::: Listed records :::
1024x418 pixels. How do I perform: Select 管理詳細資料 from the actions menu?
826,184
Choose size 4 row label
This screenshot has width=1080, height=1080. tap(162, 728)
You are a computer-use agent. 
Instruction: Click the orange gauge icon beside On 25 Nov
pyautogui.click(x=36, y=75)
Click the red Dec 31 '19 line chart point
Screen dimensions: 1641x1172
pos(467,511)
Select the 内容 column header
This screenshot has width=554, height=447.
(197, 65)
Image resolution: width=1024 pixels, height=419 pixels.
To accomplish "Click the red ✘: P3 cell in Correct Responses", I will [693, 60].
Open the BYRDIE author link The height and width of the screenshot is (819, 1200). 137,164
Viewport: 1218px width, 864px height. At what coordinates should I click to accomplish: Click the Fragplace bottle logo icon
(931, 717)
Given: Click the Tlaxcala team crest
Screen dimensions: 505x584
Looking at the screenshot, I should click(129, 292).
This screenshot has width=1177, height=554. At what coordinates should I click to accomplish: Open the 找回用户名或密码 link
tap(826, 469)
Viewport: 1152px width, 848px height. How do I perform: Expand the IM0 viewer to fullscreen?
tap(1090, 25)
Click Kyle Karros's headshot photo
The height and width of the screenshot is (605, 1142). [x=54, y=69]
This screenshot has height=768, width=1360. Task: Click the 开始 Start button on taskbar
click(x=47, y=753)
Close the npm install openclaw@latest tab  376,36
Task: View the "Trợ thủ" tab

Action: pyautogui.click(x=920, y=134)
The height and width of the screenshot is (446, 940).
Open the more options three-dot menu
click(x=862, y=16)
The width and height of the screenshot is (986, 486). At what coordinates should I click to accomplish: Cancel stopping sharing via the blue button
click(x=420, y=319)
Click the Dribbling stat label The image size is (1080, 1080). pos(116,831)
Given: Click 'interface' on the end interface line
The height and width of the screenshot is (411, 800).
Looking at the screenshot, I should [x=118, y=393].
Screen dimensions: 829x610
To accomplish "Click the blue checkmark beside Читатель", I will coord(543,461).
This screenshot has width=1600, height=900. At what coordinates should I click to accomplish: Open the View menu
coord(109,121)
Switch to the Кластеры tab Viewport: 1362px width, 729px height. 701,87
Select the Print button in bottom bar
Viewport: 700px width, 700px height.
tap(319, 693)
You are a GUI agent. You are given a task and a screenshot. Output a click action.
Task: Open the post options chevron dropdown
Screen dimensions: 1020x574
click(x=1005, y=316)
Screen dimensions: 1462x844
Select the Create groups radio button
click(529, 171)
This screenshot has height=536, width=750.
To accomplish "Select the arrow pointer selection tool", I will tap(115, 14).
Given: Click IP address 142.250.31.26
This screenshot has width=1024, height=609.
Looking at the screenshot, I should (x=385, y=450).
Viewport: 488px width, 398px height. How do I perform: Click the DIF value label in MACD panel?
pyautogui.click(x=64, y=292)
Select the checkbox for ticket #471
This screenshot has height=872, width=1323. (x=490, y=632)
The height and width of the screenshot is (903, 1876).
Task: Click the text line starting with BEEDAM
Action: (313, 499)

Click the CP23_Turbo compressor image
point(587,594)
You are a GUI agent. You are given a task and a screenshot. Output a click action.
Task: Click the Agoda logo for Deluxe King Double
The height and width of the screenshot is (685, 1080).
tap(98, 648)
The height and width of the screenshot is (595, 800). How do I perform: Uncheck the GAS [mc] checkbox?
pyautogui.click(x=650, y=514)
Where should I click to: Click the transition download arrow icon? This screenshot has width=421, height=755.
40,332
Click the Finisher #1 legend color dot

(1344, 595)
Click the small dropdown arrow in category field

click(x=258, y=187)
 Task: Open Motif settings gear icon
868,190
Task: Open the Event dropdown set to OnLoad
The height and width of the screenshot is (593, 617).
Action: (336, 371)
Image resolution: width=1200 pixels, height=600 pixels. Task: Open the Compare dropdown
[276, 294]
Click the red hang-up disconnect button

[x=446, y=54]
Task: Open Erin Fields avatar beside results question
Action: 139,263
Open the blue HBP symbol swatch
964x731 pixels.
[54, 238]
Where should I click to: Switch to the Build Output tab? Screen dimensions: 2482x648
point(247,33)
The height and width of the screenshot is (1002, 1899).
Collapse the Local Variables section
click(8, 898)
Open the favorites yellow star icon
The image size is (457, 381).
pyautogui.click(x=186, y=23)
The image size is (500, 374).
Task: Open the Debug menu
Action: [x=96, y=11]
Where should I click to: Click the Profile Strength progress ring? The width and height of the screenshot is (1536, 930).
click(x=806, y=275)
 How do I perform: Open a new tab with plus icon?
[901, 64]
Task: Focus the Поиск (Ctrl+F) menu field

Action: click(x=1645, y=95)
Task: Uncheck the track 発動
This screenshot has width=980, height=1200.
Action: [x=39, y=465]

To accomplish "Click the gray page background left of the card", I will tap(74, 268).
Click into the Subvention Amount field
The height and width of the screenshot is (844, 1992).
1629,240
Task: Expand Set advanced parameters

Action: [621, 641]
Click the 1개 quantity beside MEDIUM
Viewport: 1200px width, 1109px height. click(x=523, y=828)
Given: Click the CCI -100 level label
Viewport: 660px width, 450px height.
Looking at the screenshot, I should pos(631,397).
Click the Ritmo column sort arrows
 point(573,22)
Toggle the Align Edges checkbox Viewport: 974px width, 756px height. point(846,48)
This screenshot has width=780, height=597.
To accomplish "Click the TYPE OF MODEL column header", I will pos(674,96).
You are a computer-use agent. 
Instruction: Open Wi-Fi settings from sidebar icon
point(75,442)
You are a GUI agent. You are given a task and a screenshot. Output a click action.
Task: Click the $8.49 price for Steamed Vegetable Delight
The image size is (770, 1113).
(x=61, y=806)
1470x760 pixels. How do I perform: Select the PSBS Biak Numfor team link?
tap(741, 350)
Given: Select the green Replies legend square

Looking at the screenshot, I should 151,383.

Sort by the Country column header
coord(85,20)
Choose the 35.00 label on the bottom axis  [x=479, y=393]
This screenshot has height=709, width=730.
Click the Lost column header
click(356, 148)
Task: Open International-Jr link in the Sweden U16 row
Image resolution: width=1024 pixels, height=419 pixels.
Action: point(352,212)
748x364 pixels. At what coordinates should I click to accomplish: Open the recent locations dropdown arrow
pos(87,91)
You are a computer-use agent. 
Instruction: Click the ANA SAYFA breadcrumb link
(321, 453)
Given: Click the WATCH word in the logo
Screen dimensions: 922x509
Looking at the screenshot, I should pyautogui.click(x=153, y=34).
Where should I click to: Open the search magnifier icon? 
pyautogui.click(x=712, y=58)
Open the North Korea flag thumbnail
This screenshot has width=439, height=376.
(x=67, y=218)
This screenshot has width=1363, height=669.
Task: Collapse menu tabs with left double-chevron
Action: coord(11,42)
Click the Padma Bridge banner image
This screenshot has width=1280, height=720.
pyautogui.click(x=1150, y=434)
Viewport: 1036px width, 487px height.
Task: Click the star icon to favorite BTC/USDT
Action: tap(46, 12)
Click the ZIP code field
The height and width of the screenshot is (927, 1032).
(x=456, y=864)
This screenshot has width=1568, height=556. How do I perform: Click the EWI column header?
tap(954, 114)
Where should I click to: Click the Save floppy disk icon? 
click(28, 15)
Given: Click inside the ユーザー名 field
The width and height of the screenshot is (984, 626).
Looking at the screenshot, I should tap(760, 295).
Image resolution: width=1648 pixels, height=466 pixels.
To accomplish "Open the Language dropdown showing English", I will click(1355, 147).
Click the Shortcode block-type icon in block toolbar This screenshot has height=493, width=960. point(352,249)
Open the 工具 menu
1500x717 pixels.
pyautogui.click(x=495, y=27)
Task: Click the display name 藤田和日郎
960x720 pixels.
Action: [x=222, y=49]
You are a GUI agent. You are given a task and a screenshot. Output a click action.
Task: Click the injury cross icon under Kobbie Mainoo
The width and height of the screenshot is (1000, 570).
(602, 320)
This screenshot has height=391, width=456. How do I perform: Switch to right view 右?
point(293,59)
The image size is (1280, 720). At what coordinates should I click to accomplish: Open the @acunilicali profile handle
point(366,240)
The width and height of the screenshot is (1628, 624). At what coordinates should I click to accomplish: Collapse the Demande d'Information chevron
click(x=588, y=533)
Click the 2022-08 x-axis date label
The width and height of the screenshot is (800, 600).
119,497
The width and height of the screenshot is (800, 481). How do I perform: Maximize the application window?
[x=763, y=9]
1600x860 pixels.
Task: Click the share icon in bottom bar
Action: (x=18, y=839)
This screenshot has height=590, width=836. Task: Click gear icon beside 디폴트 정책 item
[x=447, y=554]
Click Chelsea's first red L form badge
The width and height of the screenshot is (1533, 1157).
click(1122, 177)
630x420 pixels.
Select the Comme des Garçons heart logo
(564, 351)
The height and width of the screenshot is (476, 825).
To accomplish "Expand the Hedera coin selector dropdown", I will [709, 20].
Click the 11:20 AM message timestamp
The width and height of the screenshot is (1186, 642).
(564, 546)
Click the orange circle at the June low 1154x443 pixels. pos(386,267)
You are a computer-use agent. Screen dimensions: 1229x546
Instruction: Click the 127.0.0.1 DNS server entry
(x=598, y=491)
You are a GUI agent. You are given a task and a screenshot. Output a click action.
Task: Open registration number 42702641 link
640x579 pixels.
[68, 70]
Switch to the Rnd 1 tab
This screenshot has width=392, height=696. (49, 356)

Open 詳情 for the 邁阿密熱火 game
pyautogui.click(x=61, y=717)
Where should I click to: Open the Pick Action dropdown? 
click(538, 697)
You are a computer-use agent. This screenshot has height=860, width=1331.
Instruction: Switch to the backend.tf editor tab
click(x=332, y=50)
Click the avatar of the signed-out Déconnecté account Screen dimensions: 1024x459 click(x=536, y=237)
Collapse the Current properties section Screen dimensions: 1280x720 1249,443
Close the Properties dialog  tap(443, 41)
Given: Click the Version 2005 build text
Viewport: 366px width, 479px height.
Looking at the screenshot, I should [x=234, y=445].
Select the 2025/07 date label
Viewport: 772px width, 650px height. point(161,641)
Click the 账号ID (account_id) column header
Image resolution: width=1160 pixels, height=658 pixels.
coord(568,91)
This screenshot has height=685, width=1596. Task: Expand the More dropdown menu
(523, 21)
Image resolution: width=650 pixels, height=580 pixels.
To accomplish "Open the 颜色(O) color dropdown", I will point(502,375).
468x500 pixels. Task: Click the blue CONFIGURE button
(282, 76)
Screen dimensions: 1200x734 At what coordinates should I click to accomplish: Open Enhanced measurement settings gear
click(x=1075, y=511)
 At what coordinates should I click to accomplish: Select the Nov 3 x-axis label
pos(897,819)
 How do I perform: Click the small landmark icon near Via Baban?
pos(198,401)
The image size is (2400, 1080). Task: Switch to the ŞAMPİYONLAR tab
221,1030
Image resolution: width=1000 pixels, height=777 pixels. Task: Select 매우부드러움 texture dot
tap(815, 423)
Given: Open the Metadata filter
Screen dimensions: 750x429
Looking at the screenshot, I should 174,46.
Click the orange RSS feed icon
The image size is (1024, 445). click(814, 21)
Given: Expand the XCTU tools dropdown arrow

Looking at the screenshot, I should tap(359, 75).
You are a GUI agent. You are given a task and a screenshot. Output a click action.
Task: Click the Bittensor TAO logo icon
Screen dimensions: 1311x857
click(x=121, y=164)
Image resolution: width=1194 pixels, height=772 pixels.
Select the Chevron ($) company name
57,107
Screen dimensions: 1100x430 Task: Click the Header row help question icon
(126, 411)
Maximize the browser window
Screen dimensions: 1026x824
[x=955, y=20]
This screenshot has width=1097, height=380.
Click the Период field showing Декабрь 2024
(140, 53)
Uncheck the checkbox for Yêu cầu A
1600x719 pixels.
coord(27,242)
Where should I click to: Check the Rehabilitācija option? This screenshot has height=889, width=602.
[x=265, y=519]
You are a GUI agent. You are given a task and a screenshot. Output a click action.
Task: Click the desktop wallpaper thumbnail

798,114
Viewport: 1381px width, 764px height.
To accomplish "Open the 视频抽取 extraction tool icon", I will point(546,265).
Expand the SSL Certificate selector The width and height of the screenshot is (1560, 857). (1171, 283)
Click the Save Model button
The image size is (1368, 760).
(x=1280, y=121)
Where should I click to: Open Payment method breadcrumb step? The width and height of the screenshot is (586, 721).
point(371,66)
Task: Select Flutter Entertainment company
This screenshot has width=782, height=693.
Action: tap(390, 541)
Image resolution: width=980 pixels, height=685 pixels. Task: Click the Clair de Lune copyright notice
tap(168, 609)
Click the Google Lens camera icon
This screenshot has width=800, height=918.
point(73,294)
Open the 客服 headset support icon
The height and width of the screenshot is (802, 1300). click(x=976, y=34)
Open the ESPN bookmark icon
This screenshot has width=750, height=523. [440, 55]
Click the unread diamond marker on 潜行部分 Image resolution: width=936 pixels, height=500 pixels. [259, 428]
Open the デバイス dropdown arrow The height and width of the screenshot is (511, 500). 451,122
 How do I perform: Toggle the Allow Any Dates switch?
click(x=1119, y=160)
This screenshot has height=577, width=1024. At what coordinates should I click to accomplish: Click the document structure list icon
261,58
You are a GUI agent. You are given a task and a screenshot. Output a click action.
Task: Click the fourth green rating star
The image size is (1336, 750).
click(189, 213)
:::
*Problem details:*
Write down again, exactly as given, only the lines above that fall from the line with "Task: Click the injury" to the line with "The height and width of the screenshot is (476, 825).", inclusive.

*Written solution:*
Task: Click the injury cross icon under Kobbie Mainoo
The width and height of the screenshot is (1000, 570).
(602, 320)
This screenshot has height=391, width=456. How do I perform: Switch to right view 右?
point(293,59)
The image size is (1280, 720). At what coordinates should I click to accomplish: Open the @acunilicali profile handle
point(366,240)
The width and height of the screenshot is (1628, 624). At what coordinates should I click to accomplish: Collapse the Demande d'Information chevron
click(x=588, y=533)
Click the 2022-08 x-axis date label
The width and height of the screenshot is (800, 600).
119,497
The width and height of the screenshot is (800, 481). How do I perform: Maximize the application window?
[x=763, y=9]
1600x860 pixels.
Task: Click the share icon in bottom bar
Action: (x=18, y=839)
This screenshot has height=590, width=836. Task: Click gear icon beside 디폴트 정책 item
[x=447, y=554]
Click Chelsea's first red L form badge
The width and height of the screenshot is (1533, 1157).
click(1122, 177)
630x420 pixels.
Select the Comme des Garçons heart logo
(564, 351)
The height and width of the screenshot is (476, 825).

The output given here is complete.